▶ [Work item]: Copy out each line below that has the word "toolbar" in it.

── Data supplied ──

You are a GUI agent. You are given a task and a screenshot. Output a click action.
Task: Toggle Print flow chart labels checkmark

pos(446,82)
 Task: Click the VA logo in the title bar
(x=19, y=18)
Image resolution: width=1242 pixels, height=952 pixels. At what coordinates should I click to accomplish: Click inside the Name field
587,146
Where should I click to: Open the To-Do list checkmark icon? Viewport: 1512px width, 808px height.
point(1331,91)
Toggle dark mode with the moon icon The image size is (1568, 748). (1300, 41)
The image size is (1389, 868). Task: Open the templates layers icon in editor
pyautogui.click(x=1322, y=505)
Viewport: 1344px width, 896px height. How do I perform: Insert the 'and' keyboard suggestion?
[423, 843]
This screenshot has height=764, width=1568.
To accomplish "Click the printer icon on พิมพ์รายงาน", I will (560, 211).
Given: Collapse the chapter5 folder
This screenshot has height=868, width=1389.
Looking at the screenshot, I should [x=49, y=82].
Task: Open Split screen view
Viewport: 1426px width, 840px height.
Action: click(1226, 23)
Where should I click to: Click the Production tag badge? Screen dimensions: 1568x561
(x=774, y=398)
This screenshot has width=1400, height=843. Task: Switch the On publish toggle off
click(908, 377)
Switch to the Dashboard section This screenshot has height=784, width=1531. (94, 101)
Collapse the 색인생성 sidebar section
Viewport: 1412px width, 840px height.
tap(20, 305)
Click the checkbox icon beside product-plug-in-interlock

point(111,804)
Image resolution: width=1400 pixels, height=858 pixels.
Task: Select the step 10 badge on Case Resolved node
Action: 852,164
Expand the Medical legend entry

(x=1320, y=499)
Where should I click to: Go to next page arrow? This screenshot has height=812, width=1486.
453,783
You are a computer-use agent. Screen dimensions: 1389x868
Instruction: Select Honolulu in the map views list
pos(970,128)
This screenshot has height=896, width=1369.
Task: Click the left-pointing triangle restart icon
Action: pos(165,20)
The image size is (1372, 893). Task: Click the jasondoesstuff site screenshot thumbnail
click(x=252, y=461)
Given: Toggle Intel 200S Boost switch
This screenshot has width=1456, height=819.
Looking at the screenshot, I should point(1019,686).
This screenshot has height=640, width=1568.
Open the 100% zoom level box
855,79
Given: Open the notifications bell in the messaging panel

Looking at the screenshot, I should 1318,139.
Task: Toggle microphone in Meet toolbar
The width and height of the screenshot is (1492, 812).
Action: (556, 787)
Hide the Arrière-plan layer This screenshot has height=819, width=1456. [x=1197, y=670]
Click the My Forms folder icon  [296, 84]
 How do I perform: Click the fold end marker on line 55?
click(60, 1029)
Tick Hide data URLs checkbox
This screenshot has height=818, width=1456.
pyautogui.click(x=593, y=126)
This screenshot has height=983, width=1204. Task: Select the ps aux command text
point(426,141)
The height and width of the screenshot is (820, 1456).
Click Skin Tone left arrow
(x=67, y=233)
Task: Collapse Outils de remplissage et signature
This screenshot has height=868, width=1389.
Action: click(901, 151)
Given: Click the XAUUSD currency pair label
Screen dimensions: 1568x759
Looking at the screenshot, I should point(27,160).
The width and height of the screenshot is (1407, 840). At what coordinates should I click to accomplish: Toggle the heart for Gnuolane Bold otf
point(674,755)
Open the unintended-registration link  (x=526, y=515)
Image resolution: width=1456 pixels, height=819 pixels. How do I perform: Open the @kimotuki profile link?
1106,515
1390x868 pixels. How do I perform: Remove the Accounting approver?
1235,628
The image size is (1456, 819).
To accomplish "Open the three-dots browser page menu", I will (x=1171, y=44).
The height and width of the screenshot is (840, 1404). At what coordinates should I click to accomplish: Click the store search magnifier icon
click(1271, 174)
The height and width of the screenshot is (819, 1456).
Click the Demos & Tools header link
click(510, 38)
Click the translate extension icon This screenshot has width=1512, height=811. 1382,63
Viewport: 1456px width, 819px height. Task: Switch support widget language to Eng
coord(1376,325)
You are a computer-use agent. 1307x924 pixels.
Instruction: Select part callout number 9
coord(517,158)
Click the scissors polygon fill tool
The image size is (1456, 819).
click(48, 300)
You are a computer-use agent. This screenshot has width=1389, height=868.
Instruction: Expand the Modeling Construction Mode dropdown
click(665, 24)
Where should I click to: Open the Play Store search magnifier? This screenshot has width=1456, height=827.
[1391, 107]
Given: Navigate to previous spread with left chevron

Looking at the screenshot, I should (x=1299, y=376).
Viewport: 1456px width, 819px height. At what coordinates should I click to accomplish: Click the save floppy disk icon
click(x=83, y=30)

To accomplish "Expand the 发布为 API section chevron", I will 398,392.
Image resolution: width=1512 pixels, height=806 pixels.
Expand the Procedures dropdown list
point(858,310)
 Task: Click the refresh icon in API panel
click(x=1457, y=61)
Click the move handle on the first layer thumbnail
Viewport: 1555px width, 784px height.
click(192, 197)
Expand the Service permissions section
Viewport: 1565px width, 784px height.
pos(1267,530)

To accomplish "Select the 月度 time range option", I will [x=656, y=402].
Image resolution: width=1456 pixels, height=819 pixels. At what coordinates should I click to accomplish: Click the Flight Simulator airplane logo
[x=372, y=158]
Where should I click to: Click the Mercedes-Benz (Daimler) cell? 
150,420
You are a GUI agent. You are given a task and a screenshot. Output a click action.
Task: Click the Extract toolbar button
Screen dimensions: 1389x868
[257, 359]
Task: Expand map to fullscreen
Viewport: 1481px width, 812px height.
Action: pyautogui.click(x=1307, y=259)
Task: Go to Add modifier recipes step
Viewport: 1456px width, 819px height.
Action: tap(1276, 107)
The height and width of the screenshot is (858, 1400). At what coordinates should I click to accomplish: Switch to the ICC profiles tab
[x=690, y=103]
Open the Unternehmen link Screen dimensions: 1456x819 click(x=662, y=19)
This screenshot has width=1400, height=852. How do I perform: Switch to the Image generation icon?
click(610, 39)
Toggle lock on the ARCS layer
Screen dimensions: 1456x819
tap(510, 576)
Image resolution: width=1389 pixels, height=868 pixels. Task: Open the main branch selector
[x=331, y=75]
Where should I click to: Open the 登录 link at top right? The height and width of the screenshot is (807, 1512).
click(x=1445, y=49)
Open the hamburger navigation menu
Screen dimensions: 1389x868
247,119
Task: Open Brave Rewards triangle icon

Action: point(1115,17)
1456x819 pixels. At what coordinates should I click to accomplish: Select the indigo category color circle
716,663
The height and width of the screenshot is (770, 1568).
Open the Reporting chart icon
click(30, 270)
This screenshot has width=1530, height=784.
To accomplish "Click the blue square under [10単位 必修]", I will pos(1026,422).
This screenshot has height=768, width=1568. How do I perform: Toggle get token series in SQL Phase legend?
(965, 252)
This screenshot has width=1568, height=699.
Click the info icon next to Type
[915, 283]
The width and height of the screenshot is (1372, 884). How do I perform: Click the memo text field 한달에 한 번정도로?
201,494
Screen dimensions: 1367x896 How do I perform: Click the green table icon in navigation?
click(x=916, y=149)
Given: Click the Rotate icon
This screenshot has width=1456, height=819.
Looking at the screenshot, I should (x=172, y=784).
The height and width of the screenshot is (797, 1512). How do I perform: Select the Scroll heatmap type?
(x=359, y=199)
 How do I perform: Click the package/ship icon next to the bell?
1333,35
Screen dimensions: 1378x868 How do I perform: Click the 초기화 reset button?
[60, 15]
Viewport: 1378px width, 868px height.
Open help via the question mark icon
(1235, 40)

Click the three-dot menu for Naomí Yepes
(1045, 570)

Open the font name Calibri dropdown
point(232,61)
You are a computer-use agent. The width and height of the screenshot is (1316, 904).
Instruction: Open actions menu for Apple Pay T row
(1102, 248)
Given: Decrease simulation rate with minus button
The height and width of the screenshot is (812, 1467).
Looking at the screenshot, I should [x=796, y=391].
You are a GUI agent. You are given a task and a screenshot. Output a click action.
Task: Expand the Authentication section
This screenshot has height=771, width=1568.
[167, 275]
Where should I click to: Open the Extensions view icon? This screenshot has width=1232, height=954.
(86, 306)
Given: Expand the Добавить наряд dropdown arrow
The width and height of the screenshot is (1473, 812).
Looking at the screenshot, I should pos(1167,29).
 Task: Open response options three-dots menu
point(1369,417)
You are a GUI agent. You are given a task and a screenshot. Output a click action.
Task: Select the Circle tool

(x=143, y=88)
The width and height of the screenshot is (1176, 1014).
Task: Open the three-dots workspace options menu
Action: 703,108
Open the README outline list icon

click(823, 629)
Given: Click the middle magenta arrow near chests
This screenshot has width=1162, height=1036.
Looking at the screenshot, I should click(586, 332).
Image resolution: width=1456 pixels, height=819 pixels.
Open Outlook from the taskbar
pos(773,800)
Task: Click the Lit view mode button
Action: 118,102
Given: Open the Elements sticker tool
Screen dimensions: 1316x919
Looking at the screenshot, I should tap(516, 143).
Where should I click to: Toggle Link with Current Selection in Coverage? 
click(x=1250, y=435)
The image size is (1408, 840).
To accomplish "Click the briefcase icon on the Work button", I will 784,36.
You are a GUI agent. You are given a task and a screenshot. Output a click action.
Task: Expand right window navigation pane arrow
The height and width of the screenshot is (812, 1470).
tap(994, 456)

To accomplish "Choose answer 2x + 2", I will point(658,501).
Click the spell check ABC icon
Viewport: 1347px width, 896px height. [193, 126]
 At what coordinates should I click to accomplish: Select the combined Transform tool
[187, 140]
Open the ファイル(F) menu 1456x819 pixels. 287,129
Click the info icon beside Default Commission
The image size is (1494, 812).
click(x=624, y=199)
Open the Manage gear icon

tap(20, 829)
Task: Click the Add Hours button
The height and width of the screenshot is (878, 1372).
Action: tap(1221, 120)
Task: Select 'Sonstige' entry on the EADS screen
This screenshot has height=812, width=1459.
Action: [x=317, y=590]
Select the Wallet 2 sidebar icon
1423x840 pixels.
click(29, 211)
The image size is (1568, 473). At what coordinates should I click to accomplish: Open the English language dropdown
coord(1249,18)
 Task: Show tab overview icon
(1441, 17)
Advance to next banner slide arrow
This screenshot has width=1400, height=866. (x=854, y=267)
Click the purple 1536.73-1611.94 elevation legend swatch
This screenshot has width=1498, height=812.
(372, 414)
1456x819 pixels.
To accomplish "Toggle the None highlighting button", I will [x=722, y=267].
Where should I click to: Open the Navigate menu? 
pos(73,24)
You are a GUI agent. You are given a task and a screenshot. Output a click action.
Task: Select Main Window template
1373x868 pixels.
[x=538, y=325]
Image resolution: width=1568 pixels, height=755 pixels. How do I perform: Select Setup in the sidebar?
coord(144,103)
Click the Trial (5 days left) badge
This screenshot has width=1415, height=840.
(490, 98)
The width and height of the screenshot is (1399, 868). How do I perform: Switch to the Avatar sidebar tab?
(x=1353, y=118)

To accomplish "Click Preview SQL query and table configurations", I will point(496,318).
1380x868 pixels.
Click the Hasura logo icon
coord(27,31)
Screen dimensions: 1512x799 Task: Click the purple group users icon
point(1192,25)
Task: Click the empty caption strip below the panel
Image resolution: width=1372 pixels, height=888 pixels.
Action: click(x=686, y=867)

───

▶ [Solution for this exercise]:
Task: Toggle microphone in Meet toolbar
Task: Click the Extract toolbar button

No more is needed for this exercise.